Chanson du dimanche: c’est un rebelle

Corbyn, Mélenchon et l’antisémitisme

Le billet de Mélenchon après la défaite du Labour a fait jaser, non pas pour le jugement politique mais pour sa critique de l’attitude de Corbyn vis-à-vis des accusations d’antisémitisme.

Mélenchon a écrit ceci:

« Au lieu de riposter, il a composé. Il a du subir sans secours la grossière accusation d’antisémitisme à travers le grand rabbin d’Angleterre et les divers réseaux d’influence du Likoud (parti d’extrême droite de Netanyahou en Israël). Au lieu de riposter, il a passé son temps à s’excuser et à donner des gages. Dans les deux cas il a affiché une faiblesse qui a inquiété les secteurs populaires. »

Puis il a conclu un peu plus loin par ceci:

« En tous cas je n’y céderai jamais pour ma part. Retraite à point, Europe allemande et néolibérale, capitalisme vert, génuflexion devant les ukases arrogante des communautaristes du CRIF : c’est non. Et non c’est non. »

La droite conservatrice s’est empressé de plonger dans le panneau.

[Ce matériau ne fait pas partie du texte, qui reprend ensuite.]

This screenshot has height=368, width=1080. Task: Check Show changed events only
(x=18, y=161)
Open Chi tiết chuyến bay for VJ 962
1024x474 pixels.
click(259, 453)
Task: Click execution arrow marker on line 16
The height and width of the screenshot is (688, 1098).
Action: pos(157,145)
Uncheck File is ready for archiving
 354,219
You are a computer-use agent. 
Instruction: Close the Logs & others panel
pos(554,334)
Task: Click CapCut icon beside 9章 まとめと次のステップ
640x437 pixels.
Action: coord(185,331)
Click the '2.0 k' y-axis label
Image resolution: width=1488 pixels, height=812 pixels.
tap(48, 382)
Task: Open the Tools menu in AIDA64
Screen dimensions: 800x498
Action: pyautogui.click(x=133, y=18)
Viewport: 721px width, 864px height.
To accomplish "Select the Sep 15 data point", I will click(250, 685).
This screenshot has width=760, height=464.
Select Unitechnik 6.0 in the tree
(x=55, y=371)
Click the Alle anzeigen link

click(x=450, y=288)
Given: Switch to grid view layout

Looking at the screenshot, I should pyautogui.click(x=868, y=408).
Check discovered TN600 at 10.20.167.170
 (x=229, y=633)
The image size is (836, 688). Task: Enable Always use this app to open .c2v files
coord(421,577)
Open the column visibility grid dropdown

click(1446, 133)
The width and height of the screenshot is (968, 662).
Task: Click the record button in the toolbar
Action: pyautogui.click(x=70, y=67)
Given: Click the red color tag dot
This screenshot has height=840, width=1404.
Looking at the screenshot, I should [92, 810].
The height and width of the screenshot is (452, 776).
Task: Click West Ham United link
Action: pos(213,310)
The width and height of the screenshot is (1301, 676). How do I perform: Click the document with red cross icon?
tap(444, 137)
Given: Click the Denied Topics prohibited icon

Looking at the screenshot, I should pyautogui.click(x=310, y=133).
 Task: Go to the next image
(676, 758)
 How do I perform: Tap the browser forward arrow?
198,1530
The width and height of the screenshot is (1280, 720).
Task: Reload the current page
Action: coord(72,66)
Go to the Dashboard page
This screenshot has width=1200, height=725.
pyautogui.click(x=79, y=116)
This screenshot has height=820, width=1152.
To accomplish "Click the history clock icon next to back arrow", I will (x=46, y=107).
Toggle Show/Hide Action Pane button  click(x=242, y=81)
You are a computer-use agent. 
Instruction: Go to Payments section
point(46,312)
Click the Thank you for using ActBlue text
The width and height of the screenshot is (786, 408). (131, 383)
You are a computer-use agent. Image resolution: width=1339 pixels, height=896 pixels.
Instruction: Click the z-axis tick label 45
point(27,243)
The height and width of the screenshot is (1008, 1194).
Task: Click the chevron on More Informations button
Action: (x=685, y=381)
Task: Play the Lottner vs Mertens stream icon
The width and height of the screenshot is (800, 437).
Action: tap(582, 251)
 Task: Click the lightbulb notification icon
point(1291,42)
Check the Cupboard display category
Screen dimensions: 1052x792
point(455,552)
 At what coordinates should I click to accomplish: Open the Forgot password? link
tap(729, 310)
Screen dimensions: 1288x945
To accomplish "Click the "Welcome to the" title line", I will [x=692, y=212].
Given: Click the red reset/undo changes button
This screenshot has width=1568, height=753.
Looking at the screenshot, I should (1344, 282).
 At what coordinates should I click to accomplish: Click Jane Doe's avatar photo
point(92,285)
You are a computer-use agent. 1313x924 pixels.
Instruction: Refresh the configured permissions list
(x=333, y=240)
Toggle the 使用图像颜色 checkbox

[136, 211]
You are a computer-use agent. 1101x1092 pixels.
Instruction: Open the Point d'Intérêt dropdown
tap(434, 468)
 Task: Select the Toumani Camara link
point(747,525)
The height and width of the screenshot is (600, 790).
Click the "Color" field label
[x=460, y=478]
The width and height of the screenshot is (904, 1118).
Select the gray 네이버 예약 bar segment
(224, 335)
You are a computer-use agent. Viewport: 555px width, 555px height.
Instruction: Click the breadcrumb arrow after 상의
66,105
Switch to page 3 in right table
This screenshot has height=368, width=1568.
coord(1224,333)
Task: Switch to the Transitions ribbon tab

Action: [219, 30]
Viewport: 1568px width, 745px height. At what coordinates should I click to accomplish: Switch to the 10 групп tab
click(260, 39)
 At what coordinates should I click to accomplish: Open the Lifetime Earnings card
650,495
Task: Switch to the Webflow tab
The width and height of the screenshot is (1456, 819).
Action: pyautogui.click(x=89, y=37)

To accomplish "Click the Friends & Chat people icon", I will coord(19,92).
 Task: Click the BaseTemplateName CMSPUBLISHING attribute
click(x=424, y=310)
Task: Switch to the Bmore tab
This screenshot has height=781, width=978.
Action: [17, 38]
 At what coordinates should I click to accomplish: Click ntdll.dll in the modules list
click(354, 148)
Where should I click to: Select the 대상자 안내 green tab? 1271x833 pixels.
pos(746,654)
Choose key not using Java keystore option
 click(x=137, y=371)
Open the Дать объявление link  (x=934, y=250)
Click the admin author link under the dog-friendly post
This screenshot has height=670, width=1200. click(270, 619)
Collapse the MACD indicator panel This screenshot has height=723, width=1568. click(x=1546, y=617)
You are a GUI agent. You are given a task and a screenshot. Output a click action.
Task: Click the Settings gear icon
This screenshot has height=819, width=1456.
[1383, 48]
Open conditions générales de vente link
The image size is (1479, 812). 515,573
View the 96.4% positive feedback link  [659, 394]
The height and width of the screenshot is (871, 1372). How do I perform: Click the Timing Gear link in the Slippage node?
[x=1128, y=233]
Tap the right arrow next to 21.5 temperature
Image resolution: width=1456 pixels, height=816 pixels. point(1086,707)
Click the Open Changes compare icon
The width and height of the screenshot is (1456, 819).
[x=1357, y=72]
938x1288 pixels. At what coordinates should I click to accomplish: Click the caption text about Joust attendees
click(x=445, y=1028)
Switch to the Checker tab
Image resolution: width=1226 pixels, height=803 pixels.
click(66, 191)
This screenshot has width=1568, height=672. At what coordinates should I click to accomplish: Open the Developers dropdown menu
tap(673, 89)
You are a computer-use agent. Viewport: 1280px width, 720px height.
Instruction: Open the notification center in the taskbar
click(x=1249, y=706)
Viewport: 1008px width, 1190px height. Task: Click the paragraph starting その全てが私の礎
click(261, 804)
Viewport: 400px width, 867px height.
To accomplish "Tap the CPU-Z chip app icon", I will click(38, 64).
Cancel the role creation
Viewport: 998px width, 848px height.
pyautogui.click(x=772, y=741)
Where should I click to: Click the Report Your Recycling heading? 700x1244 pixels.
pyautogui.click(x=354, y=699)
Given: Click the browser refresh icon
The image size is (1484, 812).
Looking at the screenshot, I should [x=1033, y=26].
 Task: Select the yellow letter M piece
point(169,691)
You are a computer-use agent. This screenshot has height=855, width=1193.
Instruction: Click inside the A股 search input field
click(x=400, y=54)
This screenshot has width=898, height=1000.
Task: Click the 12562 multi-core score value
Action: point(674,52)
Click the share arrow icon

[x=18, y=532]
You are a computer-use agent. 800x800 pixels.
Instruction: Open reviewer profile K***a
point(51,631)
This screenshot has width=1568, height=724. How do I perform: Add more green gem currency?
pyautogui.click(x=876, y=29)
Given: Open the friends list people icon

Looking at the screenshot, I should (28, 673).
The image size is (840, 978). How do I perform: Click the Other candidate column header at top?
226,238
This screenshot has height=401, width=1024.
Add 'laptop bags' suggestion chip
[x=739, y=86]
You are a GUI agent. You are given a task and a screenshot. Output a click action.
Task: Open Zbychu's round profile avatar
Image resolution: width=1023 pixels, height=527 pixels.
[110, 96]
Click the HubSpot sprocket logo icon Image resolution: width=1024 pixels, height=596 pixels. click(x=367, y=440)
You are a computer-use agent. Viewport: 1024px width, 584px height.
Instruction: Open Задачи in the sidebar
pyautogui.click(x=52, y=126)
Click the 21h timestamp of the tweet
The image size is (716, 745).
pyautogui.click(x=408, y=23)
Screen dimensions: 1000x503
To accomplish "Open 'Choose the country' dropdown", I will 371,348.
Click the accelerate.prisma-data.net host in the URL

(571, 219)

Ainsi Christophe Castaner a-t-il accusé Mélenchon d’antisémitisme. Aux Etats-Unis, le même faux procès est adressé à Bernie Sanders, qui est par ailleurs juif et dont la famille a été déportée par les nazis dans les camps de la mort.

L’accusation est facile, elle sert à discréditer. Elle est infondée, mais elle permet de frapper les esprits faibles dans un monde où certaines opinions se forgent sur un tweet, une demi-phrase ou une micro-séquence.

Claude Askolovitch, dans un très bon billet, pense qu’il ne faut pas attaquer le CRIF en tant qu’institution. Je ne le crois pas. Au contraire, le CRIF défend sans recul depuis trop d’années la politique d’extrême droite du gouvernement israélien.

Mélenchon défend que Corbyn n’est pas antisémite. Qu’importe, Corbyn a laissé prospérer un climat nauséabond au Labour Party qui a attisé des haines qui, elles, étaient antisémites.